Buoyed by significant public investment in the 2021-22 national budget, combined with attractive incentives for private developers, Kenya’s affordable housing sector is well positioned to provide attractive opportunities for investors, according to Vivian Ombwayo, Director of research and evaluation at Broll Kenya
“The affordable housing sector in Kenya provides an opportunity for developers to diversify their portfolios, especially those primarily focused on commercial space. This means they are able to diversify into the residential sector, thanks to attractive government incentives,” commented Jess Cleland, COO excluding SA, valuations and Intel at Broll.
Omwayo points out that the abundance housing opportunities in Kenya allow complementary users to be included in affordable housing projects, such as retail, offices, institutions and also medical facilities. This means that at the end of the day, while having to manage their revenues and costs carefully, private developers are able to achieve a healthy return from comprehensive affordable housing projects.

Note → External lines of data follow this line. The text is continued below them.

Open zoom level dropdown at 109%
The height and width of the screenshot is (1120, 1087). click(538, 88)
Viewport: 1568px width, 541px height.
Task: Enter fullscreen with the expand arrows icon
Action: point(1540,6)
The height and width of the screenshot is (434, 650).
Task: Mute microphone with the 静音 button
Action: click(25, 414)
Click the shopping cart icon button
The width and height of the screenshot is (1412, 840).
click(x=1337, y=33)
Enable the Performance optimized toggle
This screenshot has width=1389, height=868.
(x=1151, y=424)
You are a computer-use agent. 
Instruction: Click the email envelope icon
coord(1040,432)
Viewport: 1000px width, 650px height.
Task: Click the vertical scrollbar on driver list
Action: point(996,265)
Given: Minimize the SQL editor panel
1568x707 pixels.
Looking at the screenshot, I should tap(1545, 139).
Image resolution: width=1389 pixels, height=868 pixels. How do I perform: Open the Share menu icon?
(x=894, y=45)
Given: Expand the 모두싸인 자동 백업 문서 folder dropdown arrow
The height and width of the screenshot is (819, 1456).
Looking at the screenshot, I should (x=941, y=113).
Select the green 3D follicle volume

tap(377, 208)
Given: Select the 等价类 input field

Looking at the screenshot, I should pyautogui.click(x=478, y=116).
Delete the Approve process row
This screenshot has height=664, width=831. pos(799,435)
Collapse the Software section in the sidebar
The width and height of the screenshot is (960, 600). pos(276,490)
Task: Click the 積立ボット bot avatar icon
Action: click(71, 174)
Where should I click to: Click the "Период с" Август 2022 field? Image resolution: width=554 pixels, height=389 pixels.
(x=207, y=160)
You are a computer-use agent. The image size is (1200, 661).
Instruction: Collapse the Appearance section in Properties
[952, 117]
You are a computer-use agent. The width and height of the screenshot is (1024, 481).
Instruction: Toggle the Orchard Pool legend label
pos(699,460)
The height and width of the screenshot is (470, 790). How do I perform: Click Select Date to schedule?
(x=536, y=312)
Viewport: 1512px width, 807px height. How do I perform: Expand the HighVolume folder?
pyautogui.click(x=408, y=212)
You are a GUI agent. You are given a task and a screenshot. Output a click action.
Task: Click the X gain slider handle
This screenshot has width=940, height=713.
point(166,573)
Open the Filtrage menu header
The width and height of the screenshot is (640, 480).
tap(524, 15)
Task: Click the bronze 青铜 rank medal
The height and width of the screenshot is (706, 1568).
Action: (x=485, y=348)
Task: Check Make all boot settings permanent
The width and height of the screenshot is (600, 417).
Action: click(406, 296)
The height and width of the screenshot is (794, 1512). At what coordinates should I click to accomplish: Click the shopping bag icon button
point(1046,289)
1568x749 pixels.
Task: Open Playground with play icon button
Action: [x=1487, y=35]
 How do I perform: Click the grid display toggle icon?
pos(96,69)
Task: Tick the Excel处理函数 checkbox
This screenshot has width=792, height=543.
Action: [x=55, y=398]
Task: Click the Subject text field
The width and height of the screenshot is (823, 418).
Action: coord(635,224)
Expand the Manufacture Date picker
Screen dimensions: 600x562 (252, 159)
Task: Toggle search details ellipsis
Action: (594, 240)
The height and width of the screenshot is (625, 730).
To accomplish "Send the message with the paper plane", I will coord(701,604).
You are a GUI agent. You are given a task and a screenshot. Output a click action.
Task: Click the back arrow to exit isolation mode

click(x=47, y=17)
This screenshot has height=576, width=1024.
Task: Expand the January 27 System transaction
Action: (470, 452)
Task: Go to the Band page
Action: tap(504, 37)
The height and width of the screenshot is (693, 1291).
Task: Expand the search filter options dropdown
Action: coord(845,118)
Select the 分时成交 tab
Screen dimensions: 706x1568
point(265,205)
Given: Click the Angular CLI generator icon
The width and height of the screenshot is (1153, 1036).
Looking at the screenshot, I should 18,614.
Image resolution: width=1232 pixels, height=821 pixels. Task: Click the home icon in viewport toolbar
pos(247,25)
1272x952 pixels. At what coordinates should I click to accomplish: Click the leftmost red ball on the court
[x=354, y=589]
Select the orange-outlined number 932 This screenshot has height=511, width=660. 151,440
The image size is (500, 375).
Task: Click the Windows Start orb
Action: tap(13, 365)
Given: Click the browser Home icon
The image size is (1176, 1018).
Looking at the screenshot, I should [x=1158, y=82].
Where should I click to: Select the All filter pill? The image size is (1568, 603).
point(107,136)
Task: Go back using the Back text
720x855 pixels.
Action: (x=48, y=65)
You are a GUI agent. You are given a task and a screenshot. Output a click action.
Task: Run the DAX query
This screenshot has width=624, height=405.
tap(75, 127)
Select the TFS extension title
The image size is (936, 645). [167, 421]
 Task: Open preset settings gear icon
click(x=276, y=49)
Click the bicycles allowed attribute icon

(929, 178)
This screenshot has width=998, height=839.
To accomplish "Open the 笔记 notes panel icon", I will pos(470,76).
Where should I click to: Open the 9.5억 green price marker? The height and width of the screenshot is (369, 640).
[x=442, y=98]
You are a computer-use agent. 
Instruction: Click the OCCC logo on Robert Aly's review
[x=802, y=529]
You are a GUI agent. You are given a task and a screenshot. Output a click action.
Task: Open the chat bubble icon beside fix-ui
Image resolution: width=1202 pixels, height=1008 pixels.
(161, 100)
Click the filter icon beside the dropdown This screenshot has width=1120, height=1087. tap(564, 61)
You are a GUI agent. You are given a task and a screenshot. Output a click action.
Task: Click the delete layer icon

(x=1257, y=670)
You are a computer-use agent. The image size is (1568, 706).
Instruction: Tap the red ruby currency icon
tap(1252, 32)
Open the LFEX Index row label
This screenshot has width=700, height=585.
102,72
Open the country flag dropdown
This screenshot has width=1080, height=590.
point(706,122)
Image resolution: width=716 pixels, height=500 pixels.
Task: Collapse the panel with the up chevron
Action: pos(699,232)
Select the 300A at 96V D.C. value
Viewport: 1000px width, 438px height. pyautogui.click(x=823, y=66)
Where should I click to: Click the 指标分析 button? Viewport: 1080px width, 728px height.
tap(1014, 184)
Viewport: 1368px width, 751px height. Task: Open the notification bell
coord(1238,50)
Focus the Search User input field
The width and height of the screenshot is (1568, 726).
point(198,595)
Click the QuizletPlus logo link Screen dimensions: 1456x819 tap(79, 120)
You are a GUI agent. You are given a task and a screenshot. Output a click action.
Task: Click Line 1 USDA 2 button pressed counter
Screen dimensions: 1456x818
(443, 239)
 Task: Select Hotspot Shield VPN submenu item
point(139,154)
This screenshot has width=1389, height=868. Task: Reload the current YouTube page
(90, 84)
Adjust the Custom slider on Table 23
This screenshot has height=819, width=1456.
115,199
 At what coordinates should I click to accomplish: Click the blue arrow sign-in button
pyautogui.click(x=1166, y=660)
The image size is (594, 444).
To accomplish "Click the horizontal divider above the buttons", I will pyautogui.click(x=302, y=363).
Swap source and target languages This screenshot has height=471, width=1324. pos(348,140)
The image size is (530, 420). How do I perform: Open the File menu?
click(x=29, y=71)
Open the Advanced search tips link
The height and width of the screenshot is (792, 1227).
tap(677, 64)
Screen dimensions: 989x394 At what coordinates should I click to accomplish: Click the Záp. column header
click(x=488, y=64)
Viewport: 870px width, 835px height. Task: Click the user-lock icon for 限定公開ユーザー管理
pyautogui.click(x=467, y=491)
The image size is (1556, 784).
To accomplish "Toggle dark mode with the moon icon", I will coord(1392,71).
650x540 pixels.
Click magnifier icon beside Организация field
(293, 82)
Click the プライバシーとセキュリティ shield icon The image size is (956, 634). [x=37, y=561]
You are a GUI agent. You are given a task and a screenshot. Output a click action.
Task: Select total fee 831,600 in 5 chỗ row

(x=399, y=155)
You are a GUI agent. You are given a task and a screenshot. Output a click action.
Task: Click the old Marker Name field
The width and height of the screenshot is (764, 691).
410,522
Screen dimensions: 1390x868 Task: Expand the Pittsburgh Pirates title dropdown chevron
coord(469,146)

She further explained, “It starts with raising the standard of living for the end users, especially with the Covid-19 pandemic since health is associated with housing. It also increases the employment rate of the country, reduces the crime rate of the community receiving social income from such projects, and facilitates overall community integration. The associated training and development programs are also highly beneficial to local communities. »
Although there is no formal definition of what constitutes affordable housing in the Kenyan property market, according to the Kenya Mortgage Refinance Company Plc (KMRC), the ceiling for a typical three-bedroom unit is four million Kenyan shillings (KES). “However, much depends on the developers themselves, who often base the definition of affordable housing not only on cost, but also on proximity to socio-economic amenities,” noted Omwayo.